Это щелканье нам сразу не понравилось. Но в первый раз мы промолчали. А во второй Венька Малышев сказал:

– Слушайте. Вы что думаете, тут каждый день людей убивают? Мы-то, как вы считаете, для чего здесь находимся?

– Я не знаю, зачем вы здесь находитесь, – опять усмехнулся, хмыкнув носом, собственный корреспондент. – Но я лично приехал сюда, чтобы в художественной форме осмысливать наиболее свежие и по возможности увлекательные факты. Я должен, к сожалению, заботиться в первую очередь о читателе.

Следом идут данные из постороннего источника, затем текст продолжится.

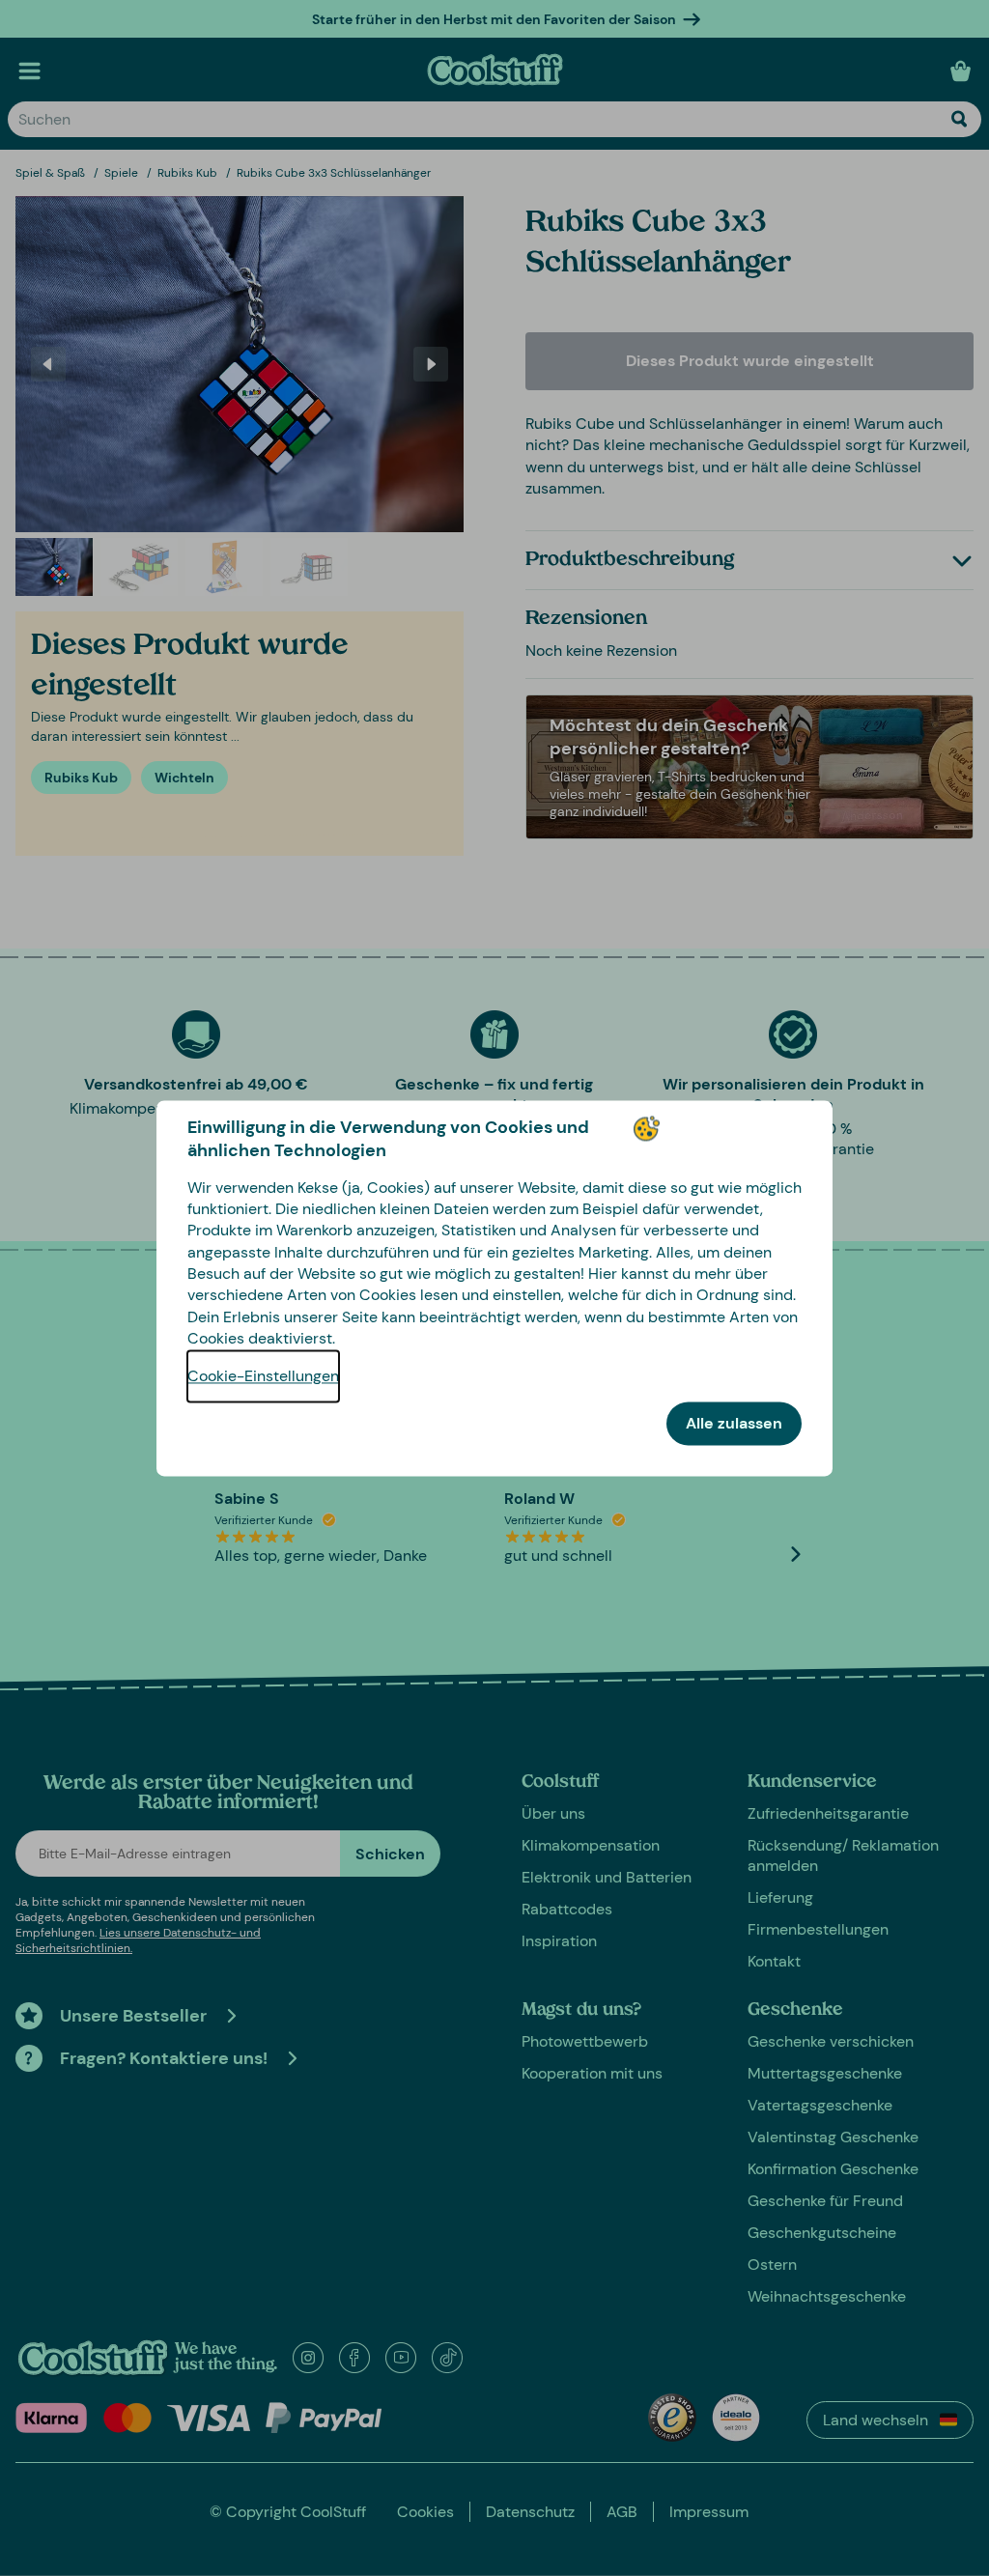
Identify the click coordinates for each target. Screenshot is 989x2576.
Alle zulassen (734, 1423)
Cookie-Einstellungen (263, 1376)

Читатель ждет главным образом свежих фактов…

Эти слова нам тоже не понравились.

Лет корреспонденту на взгляд было не больше, чем нам, – примерно семнадцать, от силы девятнадцать. И это показалось нам особенно обидным. Чего он из себя выламывает?

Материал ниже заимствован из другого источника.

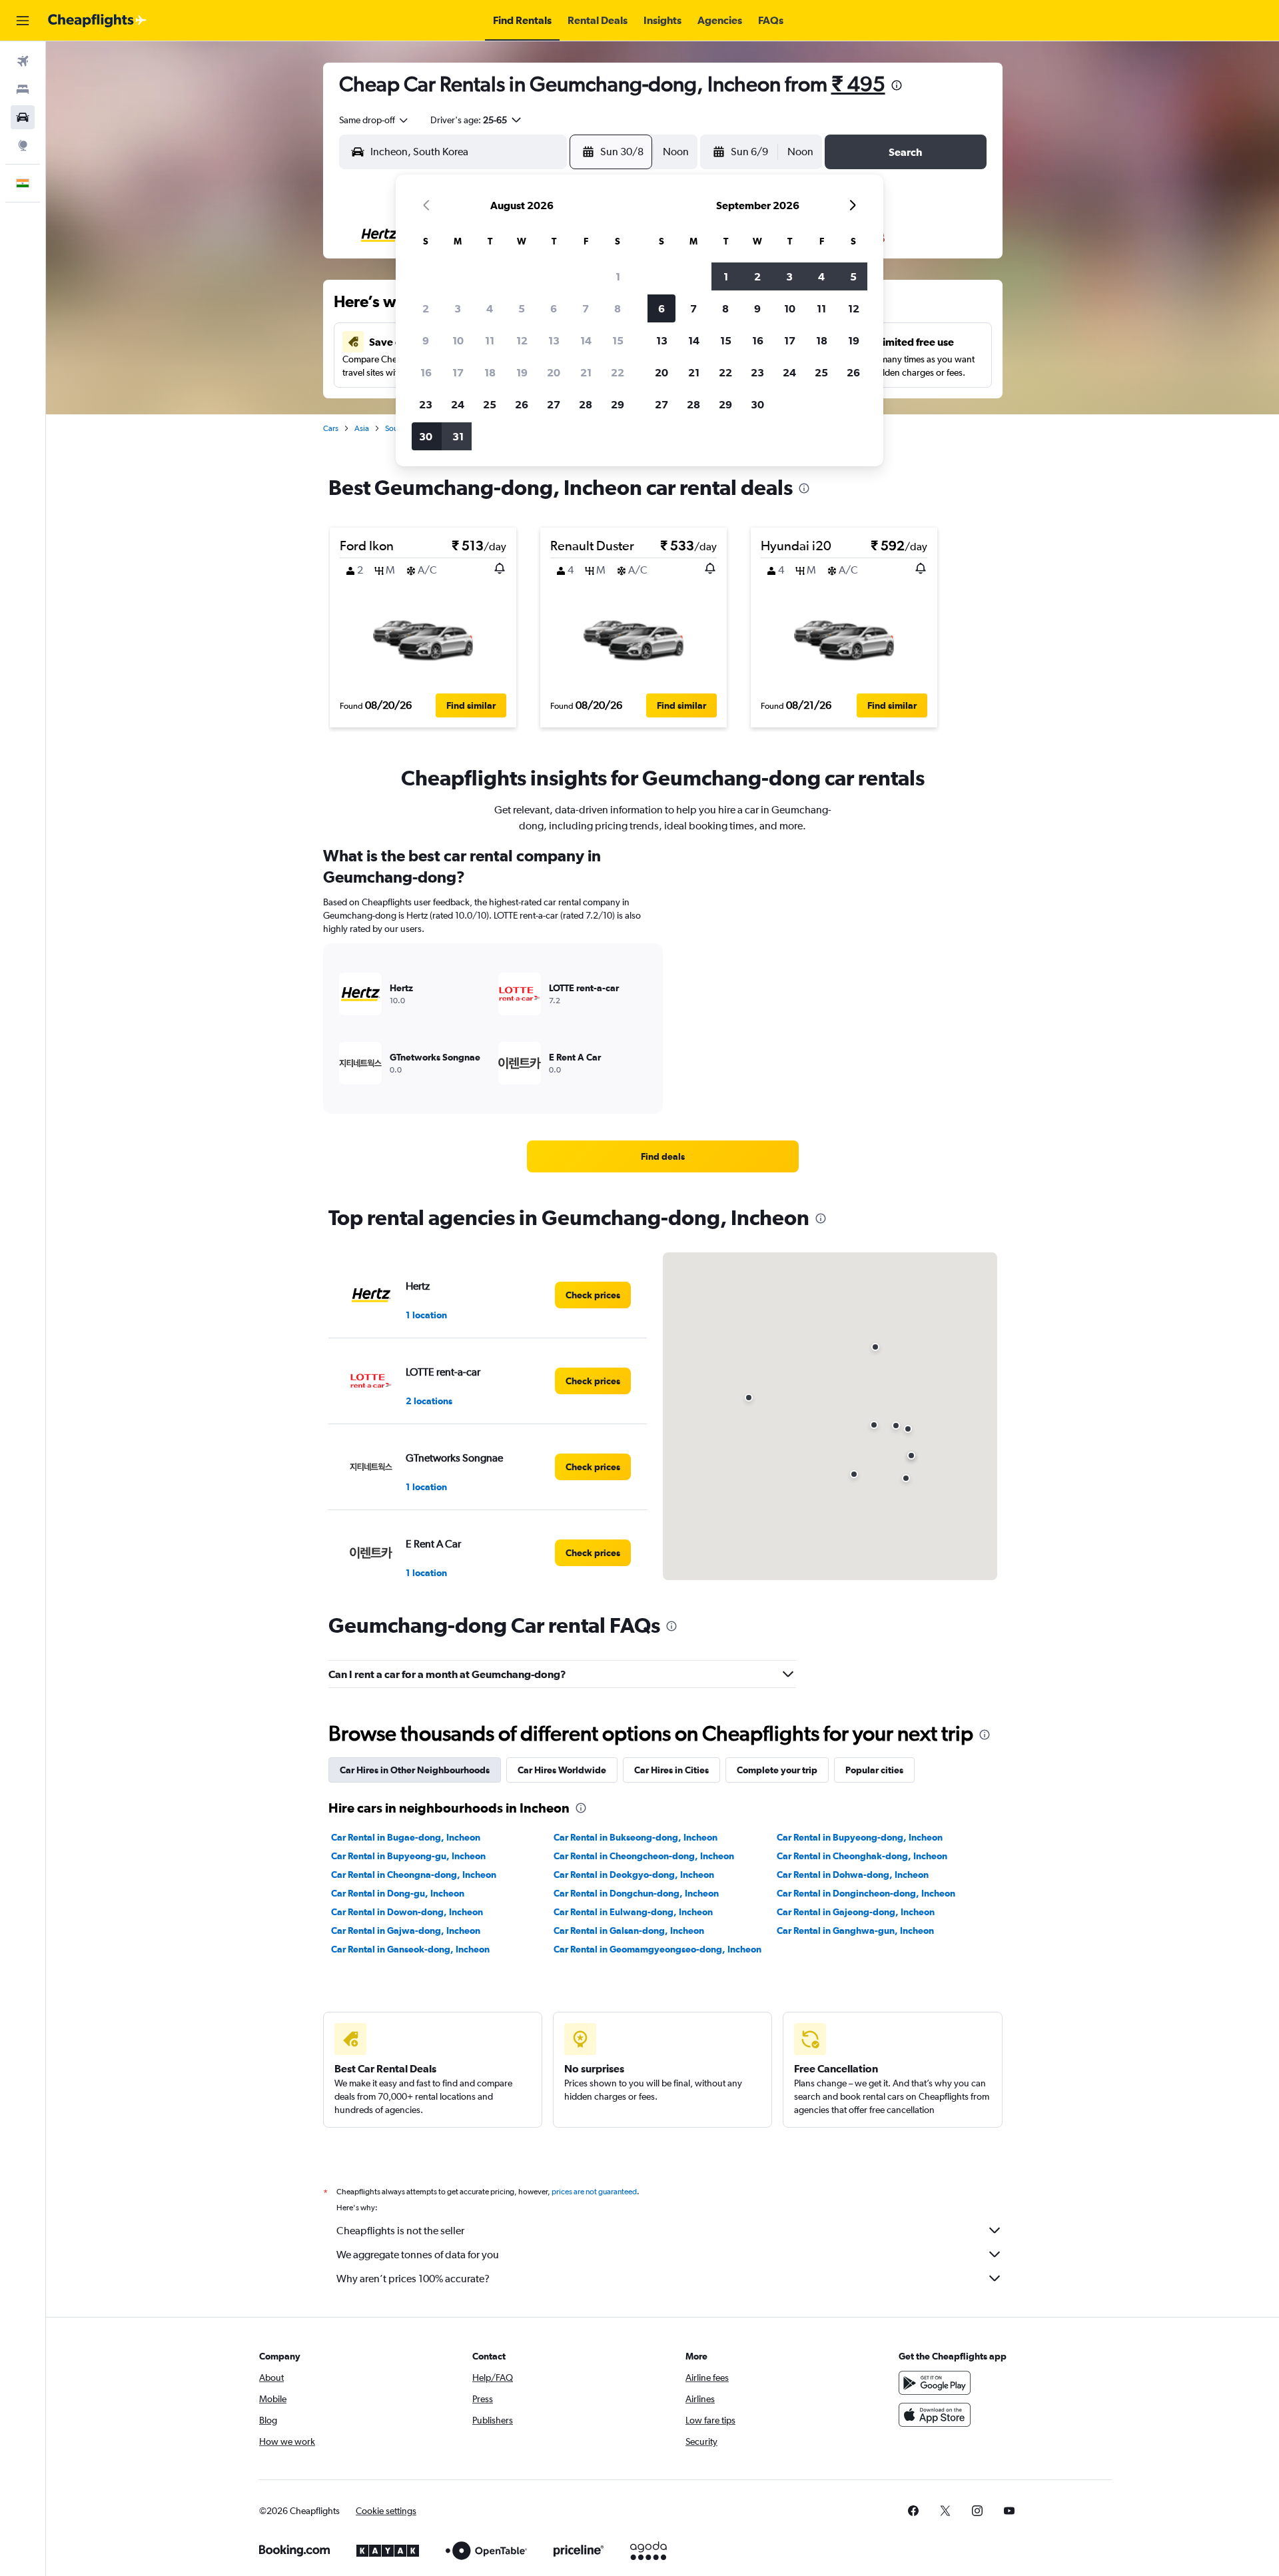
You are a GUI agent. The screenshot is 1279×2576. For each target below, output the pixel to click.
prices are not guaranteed (594, 2191)
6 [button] (553, 308)
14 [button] (586, 340)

А он держался в своей собачьей дохе и в заячьей папахе так независимо и с таким важным видом расстегивал и застегивал брезентовый портфель, что в первый день мы даже не решились поставить его на место.

На следующий день он опять пришел. Опять придирчиво рылся в сводках, недовольно морщился, записывая что-то в блокнот, грыз карандаш и тихонько вздыхал. И во вздохах его угадывалась какая-то давняя печаль. Она отражалась и в его круглых, галочьих глазах, изредка слезившихся то ли от мороза, то ли от резкого света, то ли еще от чего.

Некоторые происшествия ему все же понравились. Довольный, он извлек из портфеля десяток папирос, завернутых в газетную бумагу, и угостил нас всех.

И даже вору, сидевшему тут, в дежурке, в ожидании своей участи, тоже дал папироску.

Затем, поговорив с нами полчаса, он объяснил, между прочим, что, хотя его фамилия Узелков и зовут его просто Яков, в газете он подписывается «Якуз», спросил зачем-то, партийные ли мы, и стал ходить к нам в уголовный розыск почти каждый день.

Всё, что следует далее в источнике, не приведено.